WHAT YOU ARE ASKED TO DO: Word for word, return every record that follows.

▬▬▬

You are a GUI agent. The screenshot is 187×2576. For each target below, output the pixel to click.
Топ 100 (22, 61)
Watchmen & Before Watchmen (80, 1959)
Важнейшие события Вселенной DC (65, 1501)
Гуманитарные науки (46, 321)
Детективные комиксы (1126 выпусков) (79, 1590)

▬▬▬

EXERCISE OUTPUT:
You are a GUI agent. The screenshot is 187×2576. For each target below, output the pixel to click.
Топ 100 (22, 61)
Watchmen & Before Watchmen (80, 1959)
Важнейшие события Вселенной DC (65, 1501)
Гуманитарные науки (46, 321)
Детективные комиксы (1126 выпусков) (79, 1590)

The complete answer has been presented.